麻豆淫院

Developing new drugs to treat illnesses has typically been a slow and expensive process. However, a team of researchers at the University of Waterloo uses machine learning to speed up the development time.

The Waterloo research team has created Imagand, a generative artificial intelligence model that assesses existing information about potential drugs and then suggests their potential properties. Trained on and tested against existing drug data, Imagand successfully predicts important properties of different drugs that have already been independently verified in lab studies, demonstrating the AI's accuracy.

The , titled "Drug discovery SMILES-to-pharmacokinetics diffusion models with deep molecular understanding," is currently available on the arXiv preprint server.

Traditionally, bringing a successful drug candidate to market can cost between US$2 billion and US$3 billion and take over a decade to complete. Generative AI is poised to transform drug discovery by harnessing large amounts of drug data across diverse areas.

"There's an enormous pool of possible chemicals and proteins to investigate when developing a new drug, which makes it very expensive to do drug discovery because you have to test millions of molecules with thousands of different targets," said Bing Hu, a Ph.D. candidate in Computer Science and the lead author on the research. "We are figuring out ways that AI can make that faster and cheaper."

One of the major challenges in pharmaceutical medicine development is understanding not only how a drug might affect the body in isolation but also how it might interact with other drugs or a person's lifestyle.

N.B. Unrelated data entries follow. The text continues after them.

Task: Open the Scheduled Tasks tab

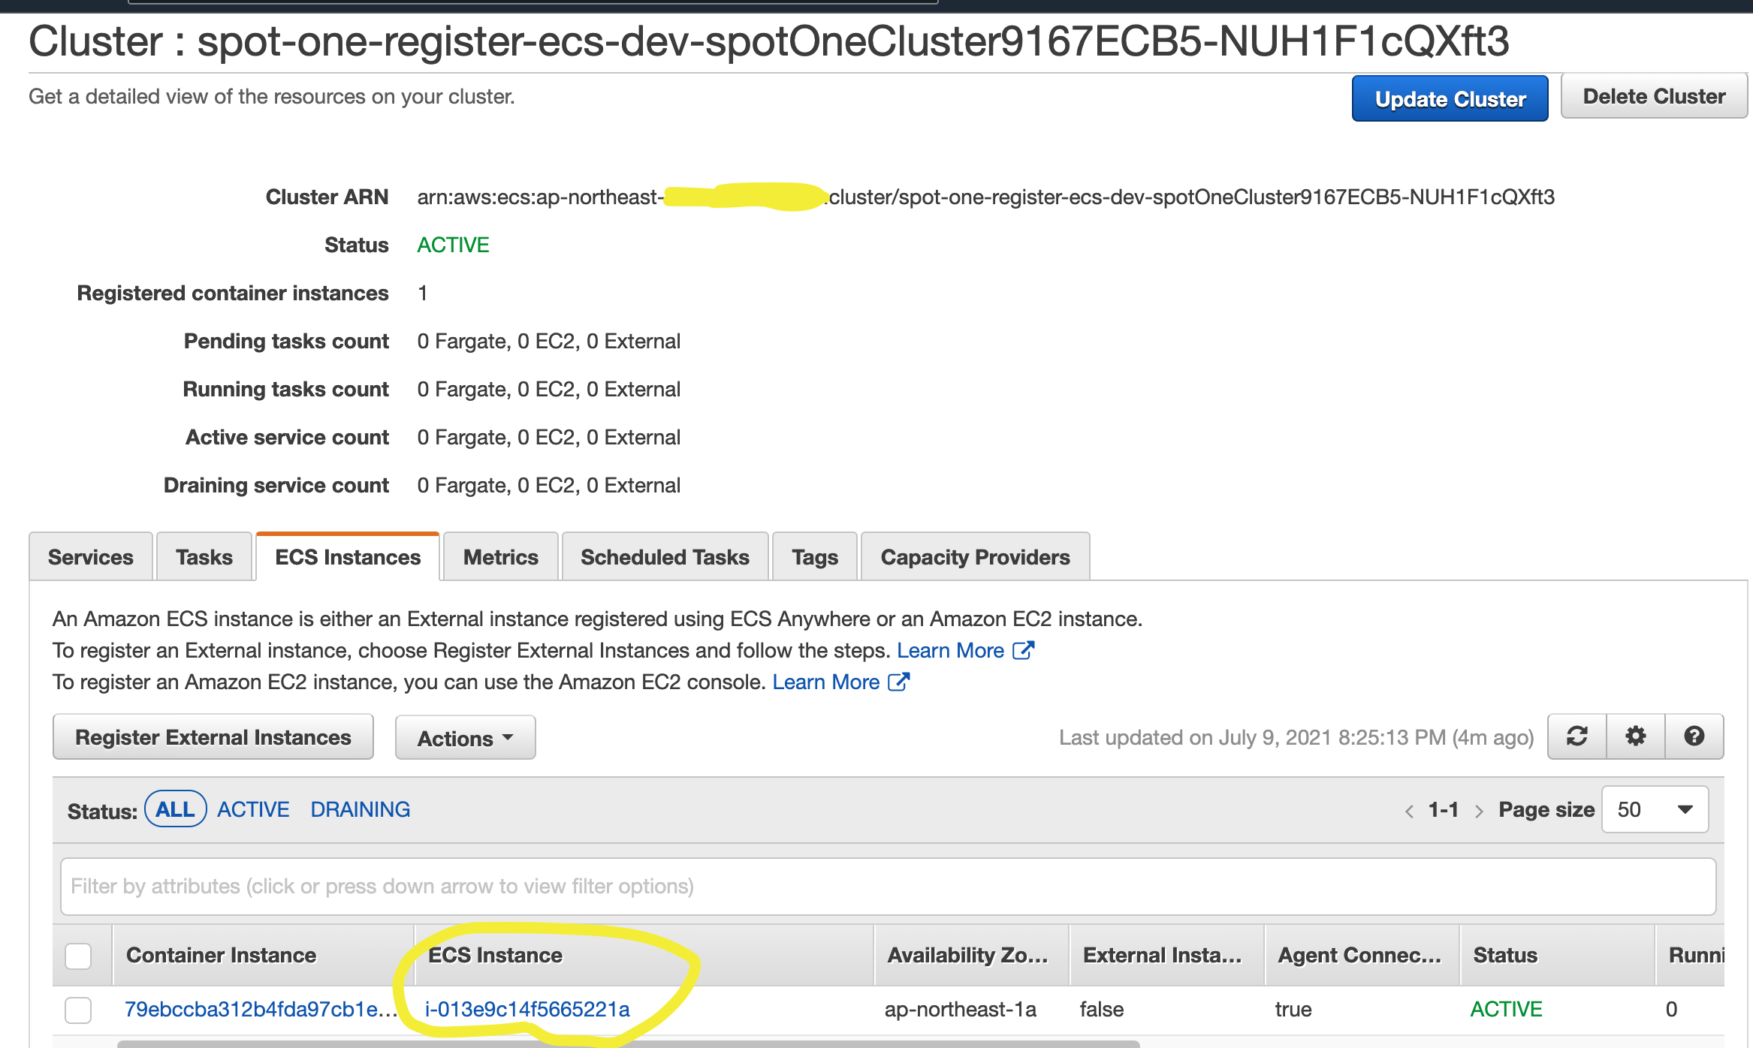Action: point(665,557)
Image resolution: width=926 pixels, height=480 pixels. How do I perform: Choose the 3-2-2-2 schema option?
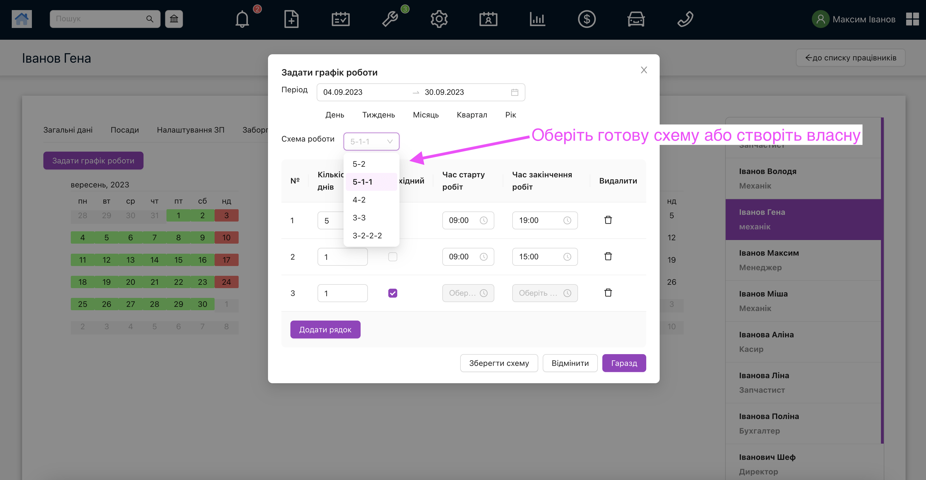tap(367, 236)
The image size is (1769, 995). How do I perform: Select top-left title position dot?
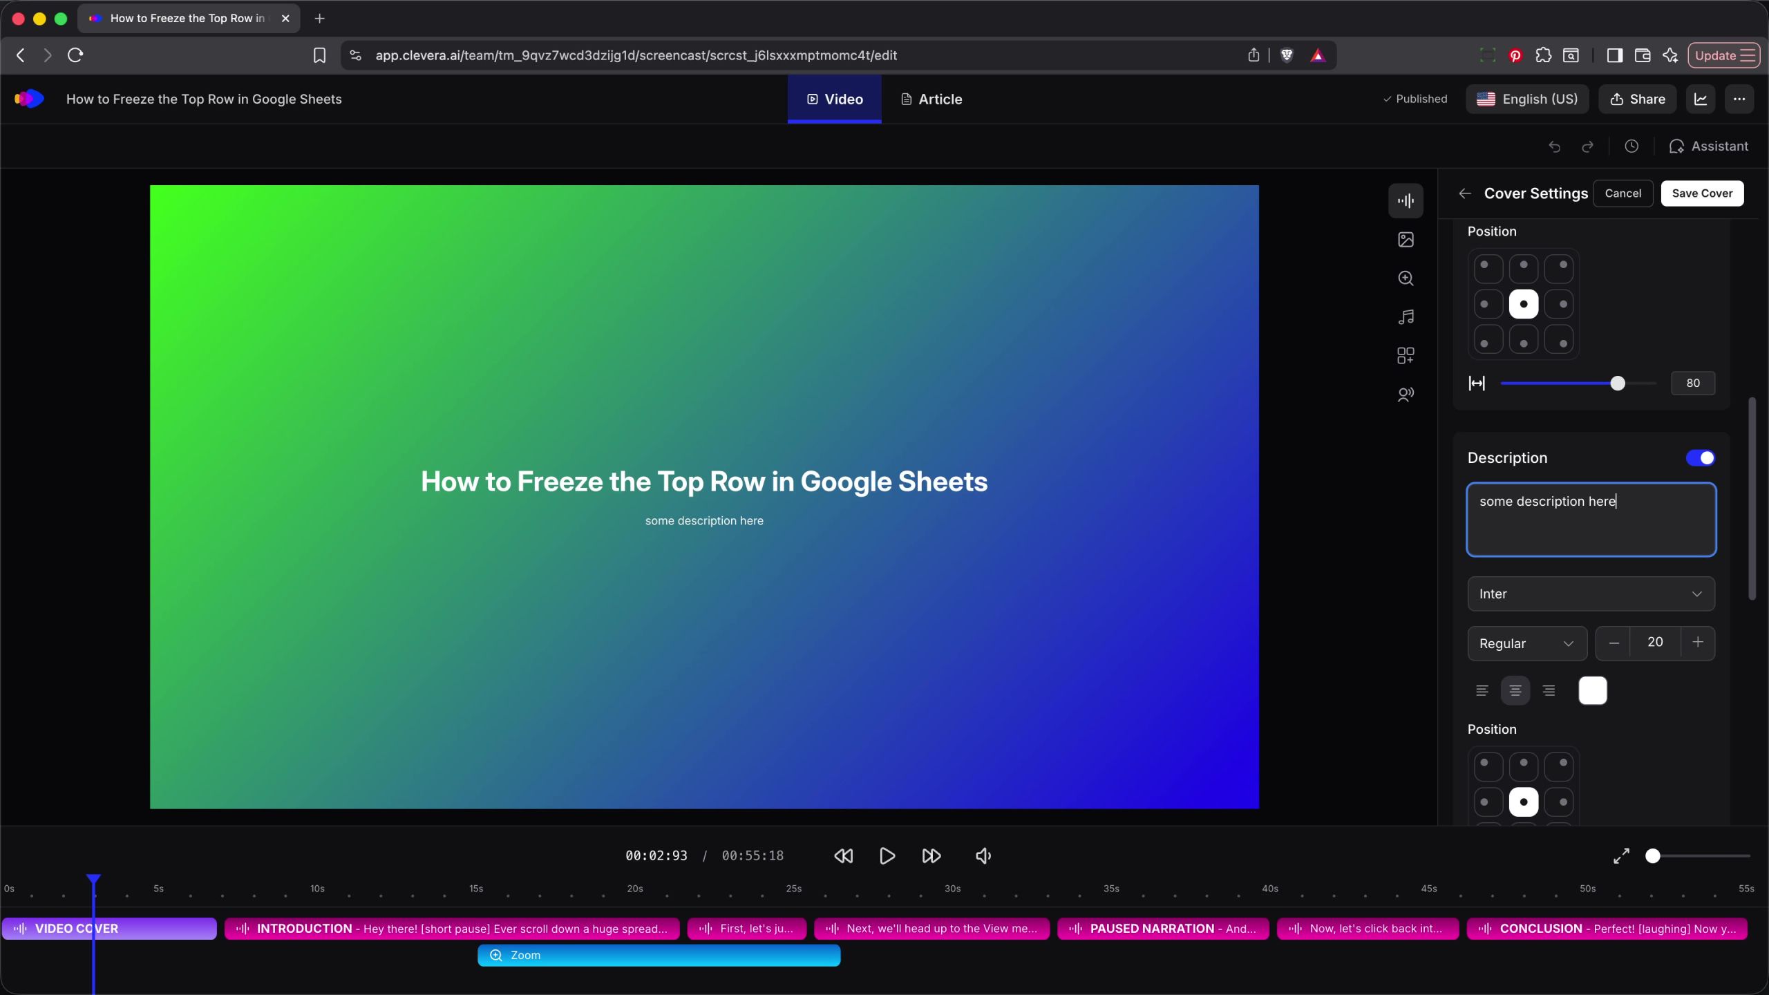[1488, 269]
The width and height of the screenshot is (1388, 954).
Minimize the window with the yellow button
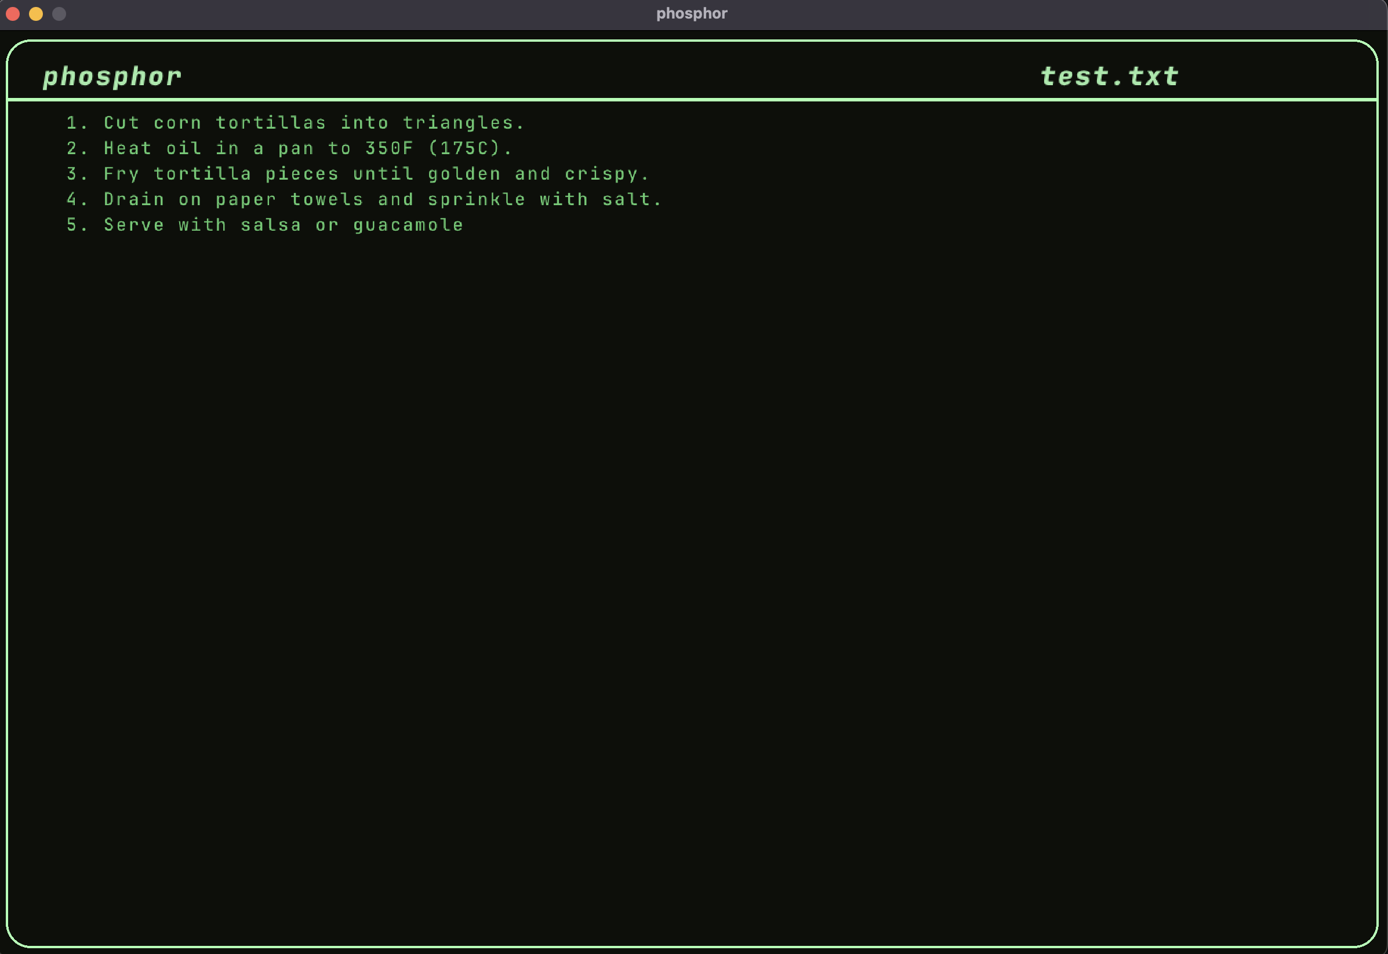[x=36, y=14]
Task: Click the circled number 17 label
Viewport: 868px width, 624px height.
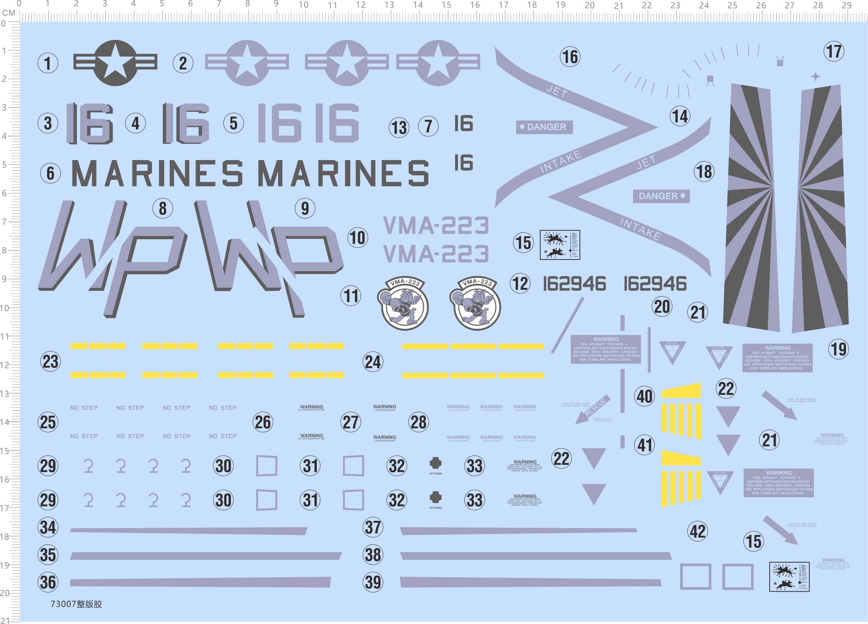Action: click(834, 52)
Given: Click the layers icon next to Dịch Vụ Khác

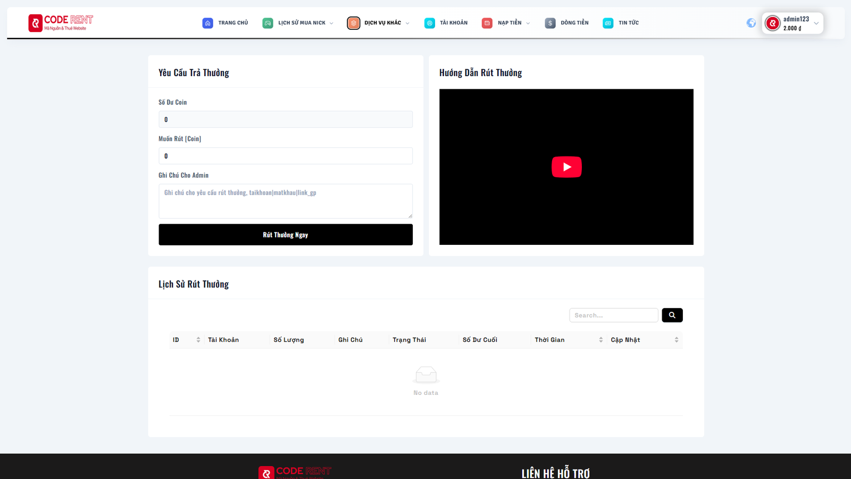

This information is particularly difficult to gather because scientific studies of drugs usually only focus on the drugs' predetermined properties, not on how they may interact with other drugs.

Ultimately, the team hopes medical researchers can use Imagand in the future to understand how drugs interact, allowing them to eliminate potential new drug candidates that would have bad side effects or interactions.

"For example, this AI-enabled process can help us understand how toxic a drug is, how it affects the heart, or how it might interact negatively with other drugs commonly used in treating an illness," said Helen Chen, a professor in the School of Public Health Science and Computer Science at Waterloo. "This is one example of how AI is helping us move towards more precise, personalized care."